RACHEL, Nev. (Reuters) – A call to “storm” the secretive U.S. military base in the Nevada desert known as Area 51 attracted several dozen revelers to a heavily guarded entrance early Friday, but most did not attempt to enter the site, long rumored to house secrets about extraterrestrial life.
People carry signs outside a gate to Area 51 as an influx of tourists responding to a call to ‘storm’ Area 51, a secretive U.S. military base believed by UFO enthusiasts to hold government secrets about extra-terrestrials, is expected in Rachel, Nevada, U.S. September 20, 2019. REUTERS/Jim Urquhart
A festive scene emerged around 3 a.m. PT (1000 GMT) on Friday, the date and time a Facebook user had jokingly invited people to run into the base on foot to “see them aliens.” Among the UFO enthusiasts and curiosity seekers, one man wore an orange space suit and some sported tin foil hats and alien masks. A sign in the gathering read “Free E.T. from the government.”
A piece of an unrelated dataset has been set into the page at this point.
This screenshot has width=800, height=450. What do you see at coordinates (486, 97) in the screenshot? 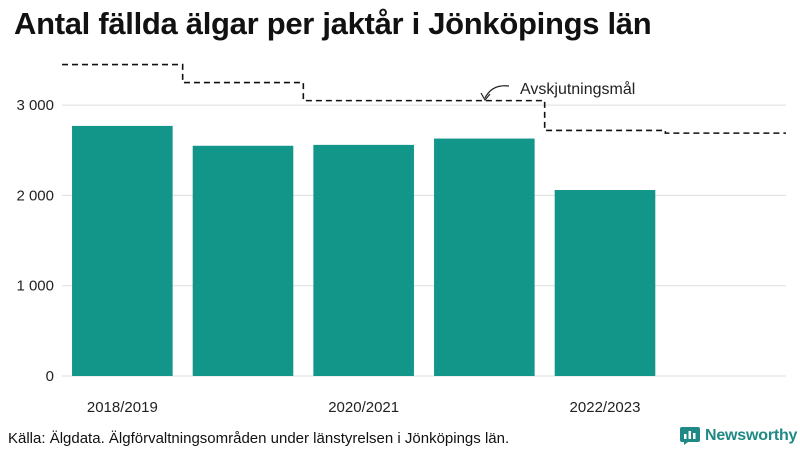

“A bunch of random people in weird costumes standing outside of a government base, why would you want to miss that?” said a YouTube personality who goes by the name Atozy. “That’s a once in a lifetime experience.”
One young woman ducked under a protective gate and was briefly detained by authorities and released. Others stayed outside the perimeter, according to law enforcement officials keeping watch over the crowd.
“They’re just here to see what’s going on,” said Sergeant Orlando Guerra of the Nevada Department of Public Safety Investigation Division. “They’re here to have fun.”
The U.S. Air Force had issued a stern warning to the public not to trespass into Area 51, which it said is used to test aircraft and train personnel.
Jason Strand, 23, said he traveled from Utah to the rural Nevada site as part of a group of nine friends to take in the scene. He said he was not inclined to dart into Area 51.
“We’re came out here to see the dumb people make a run for it,” he said.
Area 51 had long been shrouded in mystery, stoking conspiracy theories that it housed the remnants of a flying saucer and the bodies of its alien crew from a supposed unidentified flying object crash in Roswell, New Mexico, in 1947.
The U.S. government did not confirm the base existed until 2013, when it released CIA archives saying the site was used to test top-secret spy planes.
The documents, however, did not end suspicion about space aliens there.
Area 51 sits about 12 miles (19 km) from Rachel, Nevada, a tiny outpost north of Las Vegas that is hosting a music festival to entertain any UFO hunters or others heading to the region. Some residents had urged the public to stay away because they worried the town of 50 year-round residents would be overwhelmed with unruly tourists.
As of early Friday, a few hundred campsites had been set up by visitors outside the Little A’Le’Inn, an alien-themed motel and restaurant that is Rachel’s only business.
“I’m relieved it’s here,” said Connie West, co-owner of the inn, who had scrambled to set up a campground, bring in portable toilets and otherwise support the influx of visitors. “It’s happening. There was no stopping it.”